I learned that it was okay to be different than Dad. I liked the way "I" traveled and even though it wasn't his cup of tea I think it could have been had he tried it. I had become so much a part of him that I had to learn to function as myself. I could only do that because either I let go or he let go...I don't know which.

There's so much more to it, but I'm not capable of writing it or expressing it. I have come to believe that peace is the one thing in life that we all need. I found it for a while, and once in a while, now, I drift back in memories and find it, again. I'd like, more than anything, for you to find it. All you need is a little trailer, a big truck, the first mile behind you, and the memory of your Dad to guide you.

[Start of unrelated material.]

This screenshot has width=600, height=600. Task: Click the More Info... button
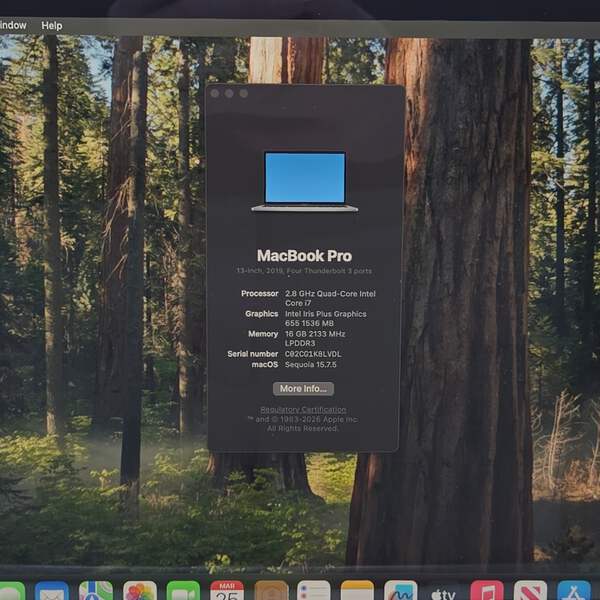point(303,388)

I included this piece because I read it each day, and it helps.

If I be the first of us to die, Let grief not blacken long your sky.
Be bold yet modest in your grieving. There is a change but not a leaving.
For just as death is part of life, The dead live on forever in the living.
And all the gathered riches of our journey, The moments shared, the mysteries explored,
The steady layering of intimacy stored, The things that made us laugh or weep or sing,
The joy of sunlit snow or first unfurling of the spring, The wordless language of look and touch,
The knowing, Each giving and each taking,
These are not flowers that fade, Nor trees that fall and crumble,
Nor are they stone, For even stone cannot the wind and rain withstand
And mighty mountain peaks in time reduce to sand.
What we were, we are. What we had, we have.
A conjoined past imperishably present
So when you walk the woods where once we walked together
And scan in vain the dapple bank beside you for my shadow,
Or pause where we always did upon the hill to gaze across the land,
And spotting something, reach by habit for my hand,
And finding none, feel sorrow start to steal upon you,
Be still. Close your eyes. Breathe.
Listen for my footfall in your heart.
I am not gone but merely walk within you.

Find peace in your new life, son. You deserve happiness.